Contratto a tempo determinato: ok al termine per relationem
In linea generale, la caratteristica del contratto a tempo determinato è quella di sciogliersi automaticamente, senza alcuna esplicita volontà delle parti, una volta che sopraggiunga il termine fissato che ne limita la durata, che lo connota e che le parti conoscono sin dall'inizio.
Per la Corte di cassazione (sezione lavoro, 15 febbraio 2021, n. 3817), tuttavia, ciò non vuol dire che il predetto termine debba necessariamente essere rigidamente prefissato, essendo ben possibile che le parti decidano di ancorarlo genericamente al venir meno dell'esigenza temporanea di lavoro.
In altre parole, per i giudici la durata del rapporto a tempo determinato (così come quella di una sua eventuale proroga) può essere stabilita anche per relationem a dati che, però, devono essere obiettivamente verificabili.
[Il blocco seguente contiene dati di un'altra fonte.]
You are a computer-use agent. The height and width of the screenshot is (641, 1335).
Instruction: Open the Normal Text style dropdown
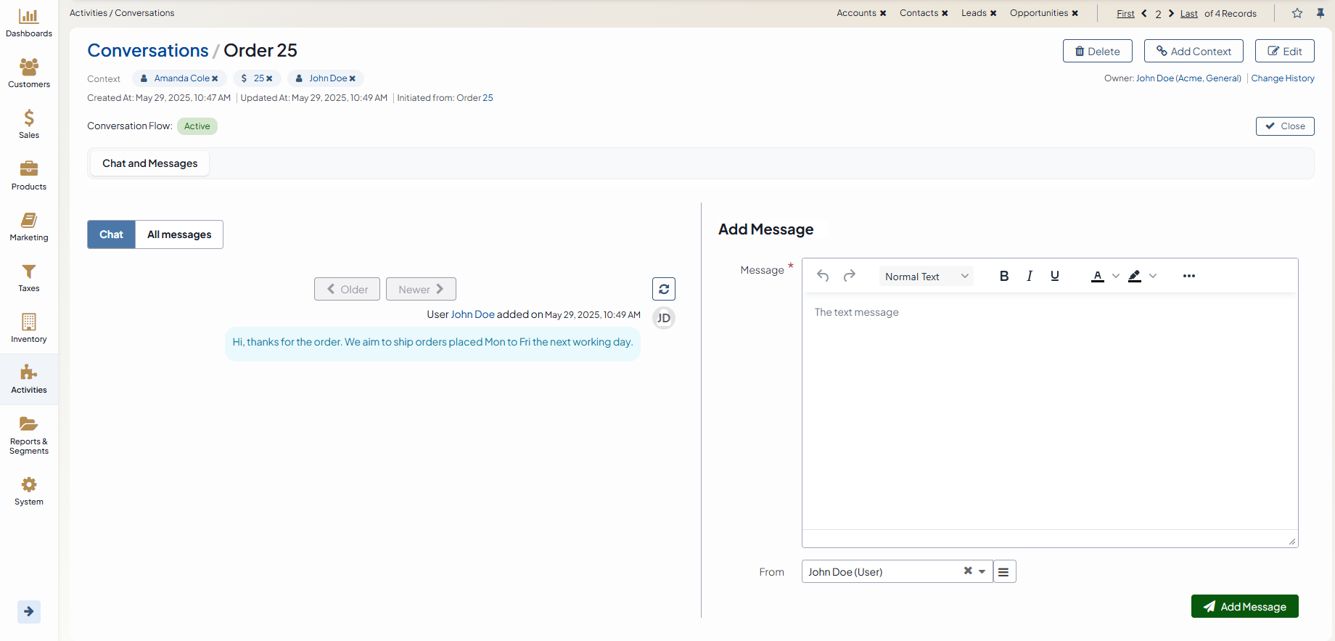coord(926,277)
Ad esempio, come già affermato in passato dalla Corte di cassazione e come di recente dalla medesima ribadito, se un lavoratore è assunto a tempo determinato per sostituire un dipendente assente con diritto alla conservazione del posto di lavoro, nel contratto non deve essere necessariamente fissato un preciso termine finale, ma può anche essere inserito un termine per relationem collegato al rientro in servizio del lavoratore sostituito.
Ma vi è di più: i giudici hanno altresì chiarito che deve ritenersi legittima anche l'indicazione contestuale tanto di un termine fisso finale quanto di un termine mobile collegato alla cessazione dell'esigenza temporanea che ha giustificato la stipula del contratto a tempo determinato. Tale scelta infatti, oltre a non rappresentare di per sé una causa di illegittimità dell'apposizione del termine, non è neanche da sola idonea a dimostrare, in assenza di una diversa e specifica prova, la sussistenza di una volontà del datore di lavoro di eludere i vincoli imposti dal legislatore con riferimento alla stipula di contratti a tempo determinato.
Nel caso di specie, ad esempio, vi era stata una proroga di incarichi a tempo determinato effettuata per far fronte a una carenza di organico in strutture ospedaliere e territoriali, che si sarebbe risolta una volta che fosse stato immesso in servizio personale a tempo indeterminato all'esito di procedure di mobilità o concorsuali.
Per la Corte, deve reputarsi corretta la decisione del datore di lavoro di disporre la proroga precisando che gli incarichi avrebbero potuto cessare prima della scadenza stabilita se fossero stati coperti i posti con personale a tempo stabile.